Khomeini denied and vetoed Rajavi’s candidacy for the Iranian presidential election. Khomeini’s reasoning was that Rajavi had opposed the national referendum on Iran’s new constitution, which established a theocratic government. Rajavi ran for a seat in Iran’s new Majlis (parliament), but lost the race after a discrepancy in the vote tally and election process.
Formation of the NCRI
On July 29, 1981, Massoud Rajavi announced the formation of the National Council of Resistance of Iran(NCRI). He invited all democratic forces opposed to religious despotism to join the democratic alternative to the religious, terrorist dictatorship.
When the mass arrests, imprisonments and executions of PMOI/MEK members began to accelerate by the mullah’s dictatorship, he was forced to leave Iran. Mr Rajavi travelled to Paris on board of an Iranian aircraft from a military base in Tehran. The extraordinary flight was organized by PMOI/MEK supporters within the Iranian Armed Forces.
During a critical time for regime’s internal situation in 1984, Senators Gary Hart and Edward Kennedy – in addition to thousands of statements of support from other countries – wrote to Massoud Rajavi, to declare their support for the Iranian people’s just resistance. These statements of support alarmed the mullahs, who subsequently made any normalization of relations with Western countries, including the United States, contingent upon curbing the activities of the Mojahedin and National Council of Resistance.
During the time that the Iranian people were being devastated by the Iran-Iraq war which had destroyed the country and had taken the lives of over a million on the Iranian side alone, Massoud Rajavi made the tough decision to initiate a peace campaign to end the war.

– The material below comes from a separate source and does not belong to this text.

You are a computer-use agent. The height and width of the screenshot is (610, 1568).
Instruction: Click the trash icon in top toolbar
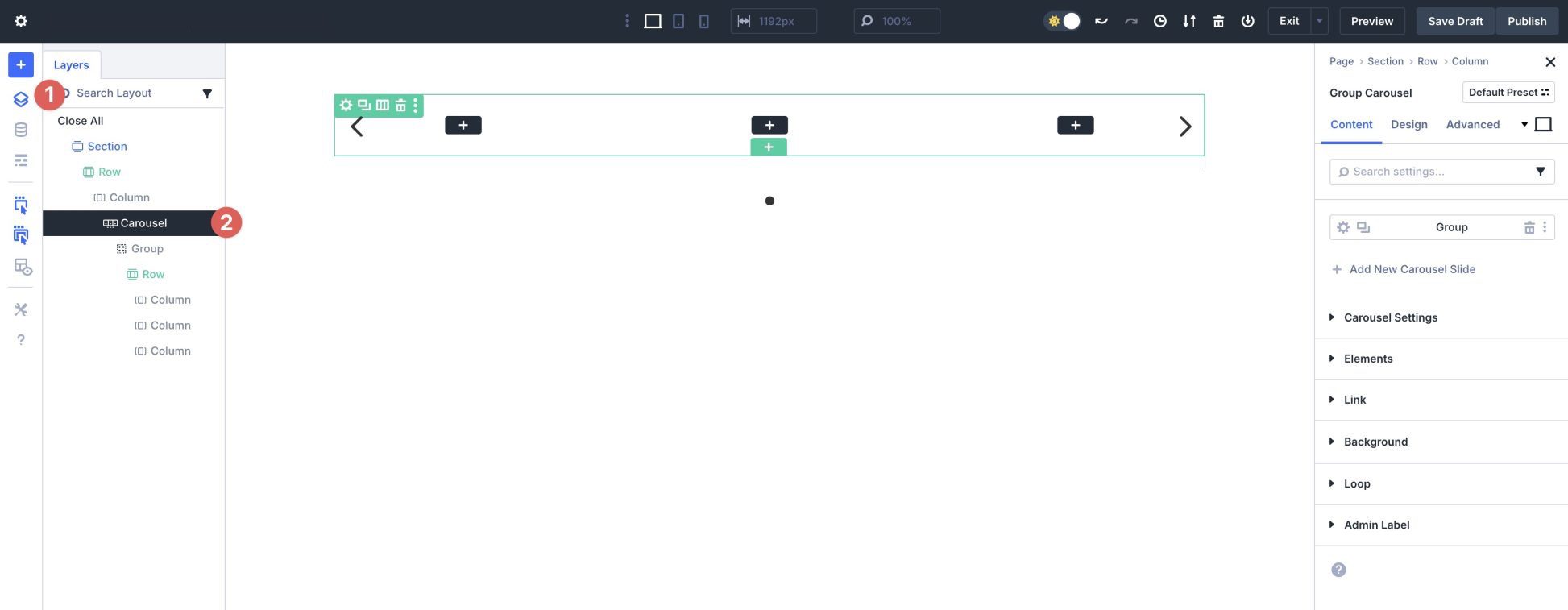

A decision which was wholeheartedly supported by the Iranian people who had suffered so much during the war.
Rajavi had to leave France in 1986, when the French government, which was involved in negotiations with the Iranian regime over the fate of French hostages in Lebanon, pressured him to do so, and as a result he traveled to Iraq in June 1986. The Iraqi government at the time had recognized the PMOI’s political, financial and military independence.
Since the formation of the NCRI, Massoud Rajavi has concentrated his efforts to the Council. His management of the NCRI’s affairs earned him the trust of the NCRI’s members. In August of 1993, The NCRI elected Maryam Rajavi, wife of Massoud Rajavi, as the future President of Iran.
Massoud Rajavi had an influential role in the expansion of the NCRI. He devoted most of his time to the organization and supporting its efforts and above all, restoring democracy to Iran.